본문 바로가기

Backend Development/Spring boot

[Spring boot] Chrome Cookie SameSite 해결하기

보통 Backend 에서 사용자 인증을 완료하고 Token 전달의 수단으로 Cookie를 많이 사용한다. Backend 로직에서 브라우저 Cookie 저장을 위해서 다음과 같이 보통 설정을 하게 된다.

 

package com.deeplify.tutorial.oauthlogin.utils;

import org.springframework.util.SerializationUtils;

import javax.servlet.http.Cookie;
import javax.servlet.http.HttpServletRequest;
import javax.servlet.http.HttpServletResponse;
import java.util.Base64;
import java.util.Optional;

public class CookieUtil {

    public static Optional<Cookie> getCookie(HttpServletRequest request, String name) {
        Cookie[] cookies = request.getCookies();

        if (cookies != null && cookies.length > 0) {
            for (Cookie cookie : cookies) {
                if (name.equals(cookie.getName())) {
                    return Optional.of(cookie);
                }
            }
        }
        return Optional.empty();
    }

    public static void addCookie(HttpServletResponse response, String name, String value, int maxAge) {
        Cookie cookie = new Cookie(name, value);
        cookie.setPath("/");
        cookie.setHttpOnly(false);
        cookie.setMaxAge(maxAge);
        cookie.setSecure(false);

        response.addCookie(cookie);
   }


여기서 잠시 위 addCookie에 사용된 인자들을 살펴보면

 

setPath : 쿠키가 적용될 url path를 지정한다.

setHttpOnly : http 방식으로만 Cookie 접근을 허용한다.
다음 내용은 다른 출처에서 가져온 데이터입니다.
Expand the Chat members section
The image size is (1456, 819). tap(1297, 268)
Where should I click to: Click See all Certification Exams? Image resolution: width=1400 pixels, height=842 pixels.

setMaxAge : 쿠키의 만료기간을 설정한다.

setSecure :  현재 ssl 등이 적용된 Secure Connection일 경우에 동작 시킨다.

 

대략 위의 의미를 담고 있다고 볼 수 있다.

 

그렇다면 위 쿠키 설정 구현을 바탕으로  Frontend (여기서는 Sample로 vue.js를 활용)와 Backend를 띄우고 쿠키 동작이 제대로 되는지 확인해 본다.

 

서버 동작을 위한 테스트용 기본 주소들은 다음과 같다.

 

Front end (dev server)

http://211.216.167.xxx:3000

 

Backend

http://kindlove.duckdns.xxx:8080

 

 

테스트 Backend를 실행하며 아래와 같이 간단한 로그인 버튼과 사용자 정보를 얻기위한 버튼이 보인다.

 

로그인을 해보면 login api는 정상 수행되서 token발급이 되었을 거고 cookie에 저장 시도를 하였을 것이다. 그라나 아래 user get api 를 보면 401 Unauthorized 에러가 발생함을 볼 수 있다.

 

 

F12를 눌러 디버거 창에서 상세 정보를 보면 api에서 Set-Cookie 요청을 하였으나 크롬 브라우저에서 허용을 안한것을 볼 수 있다.

 

최근 크롬 정책에 의해 서로 다른 도메인에서의 호출 즉 SameSite 가 아닌 상태에서의 호출은 브라우저에서 막는다는 예기다. 메세제를 보면 브라우저 기본으로 SameSite 값은 Lax로 설정되어있어서 다른 사이트에서 온 요청에 의한 Cookie 설정은 막는다고 되어 있다.

 

생각해보면 중요한 Cookie 정보가 다른 도메인에 전달이 된다면 해당 정보가 여러 사이트로 전달이 될 수 있으므로 보안측면에서 아래 정책은 이해가 간다.

 

단 메세지 마지막에 여지를 주고 있다. 즉 SameSite=None으로 설정을 하면 동작시킬 수 있다고 예기하고 있다.

 

 

Backend 에서 Set-cookie요청 시 SameSite=None 설정하기

 

Cookie 요청 시 SameSite 설정을 지정하려면 위에서 설명한 Cookie class로는 안되고 

 

import org.springframework.http.ResponseCookie;

 

위 ResponseCookie 클래스를 활용해야 한다.

 

아래와 같이 sameSite를 None으로 설정하고 서버 동작을 다시 해본다.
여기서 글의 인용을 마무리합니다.